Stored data
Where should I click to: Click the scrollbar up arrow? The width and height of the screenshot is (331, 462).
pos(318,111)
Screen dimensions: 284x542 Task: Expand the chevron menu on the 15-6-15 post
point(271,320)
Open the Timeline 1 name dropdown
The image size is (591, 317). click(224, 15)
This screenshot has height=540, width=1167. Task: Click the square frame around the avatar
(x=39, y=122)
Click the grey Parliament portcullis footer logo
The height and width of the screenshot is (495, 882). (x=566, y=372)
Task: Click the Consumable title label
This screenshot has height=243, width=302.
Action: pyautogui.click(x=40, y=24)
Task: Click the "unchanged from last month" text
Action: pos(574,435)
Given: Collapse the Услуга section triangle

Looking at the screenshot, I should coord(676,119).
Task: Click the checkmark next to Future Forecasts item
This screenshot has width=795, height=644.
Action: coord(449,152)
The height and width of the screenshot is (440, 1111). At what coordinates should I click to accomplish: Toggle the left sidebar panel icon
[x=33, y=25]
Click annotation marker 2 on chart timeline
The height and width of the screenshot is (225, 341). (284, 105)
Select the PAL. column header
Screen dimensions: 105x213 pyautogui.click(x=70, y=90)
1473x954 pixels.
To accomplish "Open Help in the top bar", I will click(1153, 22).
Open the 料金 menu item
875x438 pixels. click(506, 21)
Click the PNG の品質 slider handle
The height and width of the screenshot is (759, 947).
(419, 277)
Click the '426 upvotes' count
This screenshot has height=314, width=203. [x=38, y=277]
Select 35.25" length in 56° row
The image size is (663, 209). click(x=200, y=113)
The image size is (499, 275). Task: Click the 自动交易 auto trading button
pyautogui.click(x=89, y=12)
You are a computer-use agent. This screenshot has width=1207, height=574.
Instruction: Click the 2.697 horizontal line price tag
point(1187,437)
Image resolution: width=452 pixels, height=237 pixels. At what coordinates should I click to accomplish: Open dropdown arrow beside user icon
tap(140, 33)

## TASK PROMPT
Your task is to reproduce each entry exactly.

## PROBLEM SOLUTION
Where should I click to: Click the scrollbar up arrow? The width and height of the screenshot is (331, 462).
pos(318,111)
Screen dimensions: 284x542 Task: Expand the chevron menu on the 15-6-15 post
point(271,320)
Open the Timeline 1 name dropdown
The image size is (591, 317). click(224, 15)
This screenshot has height=540, width=1167. Task: Click the square frame around the avatar
(x=39, y=122)
Click the grey Parliament portcullis footer logo
The height and width of the screenshot is (495, 882). (x=566, y=372)
Task: Click the Consumable title label
This screenshot has height=243, width=302.
Action: pyautogui.click(x=40, y=24)
Task: Click the "unchanged from last month" text
Action: pos(574,435)
Given: Collapse the Услуга section triangle

Looking at the screenshot, I should coord(676,119).
Task: Click the checkmark next to Future Forecasts item
This screenshot has width=795, height=644.
Action: coord(449,152)
The height and width of the screenshot is (440, 1111). At what coordinates should I click to accomplish: Toggle the left sidebar panel icon
[x=33, y=25]
Click annotation marker 2 on chart timeline
The height and width of the screenshot is (225, 341). (284, 105)
Select the PAL. column header
Screen dimensions: 105x213 pyautogui.click(x=70, y=90)
1473x954 pixels.
To accomplish "Open Help in the top bar", I will click(1153, 22).
Open the 料金 menu item
875x438 pixels. click(506, 21)
Click the PNG の品質 slider handle
The height and width of the screenshot is (759, 947).
(419, 277)
Click the '426 upvotes' count
This screenshot has height=314, width=203. [x=38, y=277]
Select 35.25" length in 56° row
The image size is (663, 209). click(x=200, y=113)
The image size is (499, 275). Task: Click the 自动交易 auto trading button
pyautogui.click(x=89, y=12)
You are a computer-use agent. This screenshot has width=1207, height=574.
Instruction: Click the 2.697 horizontal line price tag
point(1187,437)
Image resolution: width=452 pixels, height=237 pixels. At what coordinates should I click to accomplish: Open dropdown arrow beside user icon
tap(140, 33)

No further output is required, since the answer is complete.